I was in London last week for work, and I took to opportunity to try commuting by Barclay Bike. The idea is pretty much the same as the Paris scheme: You grab a bike from one of hundreds of kiosks throughout the city, pedal where you want to go, then return it at another kiosk when you arrive.
Here’s a few initial observations:
- Unlike Paris, London isn’t a city of long, straight boulevards and imperial roundabouts. The streets are barely wider than the taxis careening through them , and drivers aren’t eager to share the space.
- Pedestrians and fellow bicyclists seem similarly irritated to have you, yet another projectile, to compete with.
- Beyond the challenges of the baseline infrastructure and its constituents, London basically has no bike lanes.
- You sometimes see a bicycle graphic painted on the road, but without grade separation or paint indicating space reserved for bikes, these graphics just direct you where to huddle for comfort.
- Every once in awhile a proper bike lane will appear.
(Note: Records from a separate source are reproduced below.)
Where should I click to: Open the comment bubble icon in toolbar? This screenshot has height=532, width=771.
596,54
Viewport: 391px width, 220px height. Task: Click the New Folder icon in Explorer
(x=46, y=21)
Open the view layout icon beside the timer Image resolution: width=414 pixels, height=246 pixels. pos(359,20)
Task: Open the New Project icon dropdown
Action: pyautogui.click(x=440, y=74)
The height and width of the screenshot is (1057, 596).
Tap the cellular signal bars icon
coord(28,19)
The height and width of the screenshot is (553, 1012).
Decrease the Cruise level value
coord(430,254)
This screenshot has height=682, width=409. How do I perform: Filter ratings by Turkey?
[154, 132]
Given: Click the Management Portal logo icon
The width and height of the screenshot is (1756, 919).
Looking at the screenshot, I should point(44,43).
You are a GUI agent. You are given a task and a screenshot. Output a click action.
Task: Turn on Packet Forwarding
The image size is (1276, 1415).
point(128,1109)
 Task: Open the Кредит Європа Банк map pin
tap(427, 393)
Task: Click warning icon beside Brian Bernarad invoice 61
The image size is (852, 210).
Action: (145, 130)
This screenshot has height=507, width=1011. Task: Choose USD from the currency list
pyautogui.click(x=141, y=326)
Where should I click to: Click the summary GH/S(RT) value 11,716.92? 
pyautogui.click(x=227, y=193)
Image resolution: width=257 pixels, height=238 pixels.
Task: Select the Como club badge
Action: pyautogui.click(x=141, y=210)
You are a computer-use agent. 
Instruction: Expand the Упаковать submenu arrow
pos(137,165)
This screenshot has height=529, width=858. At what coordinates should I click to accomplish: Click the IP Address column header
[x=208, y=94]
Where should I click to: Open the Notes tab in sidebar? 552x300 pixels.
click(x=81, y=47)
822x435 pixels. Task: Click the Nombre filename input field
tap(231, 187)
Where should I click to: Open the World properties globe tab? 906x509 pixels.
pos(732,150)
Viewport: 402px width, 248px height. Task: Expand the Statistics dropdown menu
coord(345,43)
Sometimes it shows up on the other side of the road (I’m looking at you, Gower Street), forcing you to cross two lanes of traffic to get to it. Then after 100 meters it disappears, and you cross back over.
- So biking in London requires a a lot more concentration than biking in other cities. The combination of aggressive fellow travelers and ambiguous reserved space requires you to make up the rules as you go along. It’s not unusual to see one biker on the left side of the line of cars and another to the right of them.
- The bike scheme itself has problems too. Of my 14 attempts to rent a bike, only nine of were successful. Sometimes the bike stations said ‘terminal disconnected’. Sometimes the release codes didn’t work on the bikes parked at the kiosks. One time the kiosk was out of paper to print my release code.
- It’s really this lack of reliability that’s the closest thing to a fatal blow to the scheme. When you’re on your way somewhere, you need to be able to estimate your arrival time. Suddenly having to walk 10 minutes to the next bike-kiosk because the nearest one doesn’t work is enough to drive you back to the Tube. Sure, it’s the temperature of Venus down there, but at least you know how long you have to endure it before you arrive.
- All my bitching aside, it was nice to discover that biking through central London is slightly less life-threatening than I expected. The traffic looks intimidating from the sidewalk, but from the street you just feel like part of a school of incredibly aggressive fish. As long as you don’t do anything unexpected, you’ll probably make it.